Lines of the listing that contain "Edit" need to be copied.

Content starts

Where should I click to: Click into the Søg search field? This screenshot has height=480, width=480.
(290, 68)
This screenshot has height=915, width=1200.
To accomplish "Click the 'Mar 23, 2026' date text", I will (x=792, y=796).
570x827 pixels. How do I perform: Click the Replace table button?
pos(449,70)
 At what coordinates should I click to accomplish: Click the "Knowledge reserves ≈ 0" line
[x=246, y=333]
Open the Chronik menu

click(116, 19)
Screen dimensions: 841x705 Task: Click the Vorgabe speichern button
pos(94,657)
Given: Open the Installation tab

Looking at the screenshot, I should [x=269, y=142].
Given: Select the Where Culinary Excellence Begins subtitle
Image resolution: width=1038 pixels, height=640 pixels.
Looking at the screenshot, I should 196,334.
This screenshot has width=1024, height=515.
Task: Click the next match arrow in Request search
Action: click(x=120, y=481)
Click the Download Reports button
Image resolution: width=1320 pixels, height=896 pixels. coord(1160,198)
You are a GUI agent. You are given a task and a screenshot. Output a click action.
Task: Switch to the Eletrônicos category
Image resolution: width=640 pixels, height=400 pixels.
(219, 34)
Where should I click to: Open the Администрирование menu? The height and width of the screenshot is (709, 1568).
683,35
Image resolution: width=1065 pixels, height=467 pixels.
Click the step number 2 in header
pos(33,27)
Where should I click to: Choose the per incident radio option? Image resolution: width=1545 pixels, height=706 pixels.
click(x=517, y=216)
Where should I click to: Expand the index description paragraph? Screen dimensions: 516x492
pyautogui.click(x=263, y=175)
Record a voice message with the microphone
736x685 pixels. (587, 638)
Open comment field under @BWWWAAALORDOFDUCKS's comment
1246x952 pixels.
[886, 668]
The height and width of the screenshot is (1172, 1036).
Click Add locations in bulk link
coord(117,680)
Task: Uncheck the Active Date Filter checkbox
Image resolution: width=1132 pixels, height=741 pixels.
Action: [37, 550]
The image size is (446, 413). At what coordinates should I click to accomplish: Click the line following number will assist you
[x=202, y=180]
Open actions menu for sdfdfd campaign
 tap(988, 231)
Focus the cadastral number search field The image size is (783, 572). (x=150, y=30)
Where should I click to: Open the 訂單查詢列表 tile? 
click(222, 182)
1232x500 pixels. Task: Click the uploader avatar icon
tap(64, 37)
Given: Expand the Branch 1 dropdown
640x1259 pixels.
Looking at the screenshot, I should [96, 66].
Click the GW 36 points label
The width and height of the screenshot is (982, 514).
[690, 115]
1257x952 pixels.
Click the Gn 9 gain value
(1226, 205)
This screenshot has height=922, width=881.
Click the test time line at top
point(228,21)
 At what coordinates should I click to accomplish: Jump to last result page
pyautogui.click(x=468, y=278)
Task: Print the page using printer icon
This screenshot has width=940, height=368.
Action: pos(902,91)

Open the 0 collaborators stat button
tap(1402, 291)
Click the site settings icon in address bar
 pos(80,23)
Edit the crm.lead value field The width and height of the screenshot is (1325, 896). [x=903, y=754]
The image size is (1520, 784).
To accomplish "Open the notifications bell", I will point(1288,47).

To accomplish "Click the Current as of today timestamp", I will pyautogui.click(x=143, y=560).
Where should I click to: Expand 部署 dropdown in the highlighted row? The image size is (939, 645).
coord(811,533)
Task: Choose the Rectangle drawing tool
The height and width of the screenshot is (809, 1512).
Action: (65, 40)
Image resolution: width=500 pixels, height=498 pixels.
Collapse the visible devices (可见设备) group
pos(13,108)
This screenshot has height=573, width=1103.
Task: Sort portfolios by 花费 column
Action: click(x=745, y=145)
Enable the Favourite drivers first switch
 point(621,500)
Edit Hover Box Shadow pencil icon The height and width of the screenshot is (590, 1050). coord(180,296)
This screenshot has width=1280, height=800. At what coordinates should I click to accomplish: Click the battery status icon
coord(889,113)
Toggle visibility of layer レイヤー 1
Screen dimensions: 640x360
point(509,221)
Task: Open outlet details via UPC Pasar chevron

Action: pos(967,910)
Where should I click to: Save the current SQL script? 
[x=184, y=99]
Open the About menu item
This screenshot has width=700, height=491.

Content ends

▶ [ANSWER SECTION]
Edit the crm.lead value field The width and height of the screenshot is (1325, 896). [x=903, y=754]
Edit Hover Box Shadow pencil icon The height and width of the screenshot is (590, 1050). coord(180,296)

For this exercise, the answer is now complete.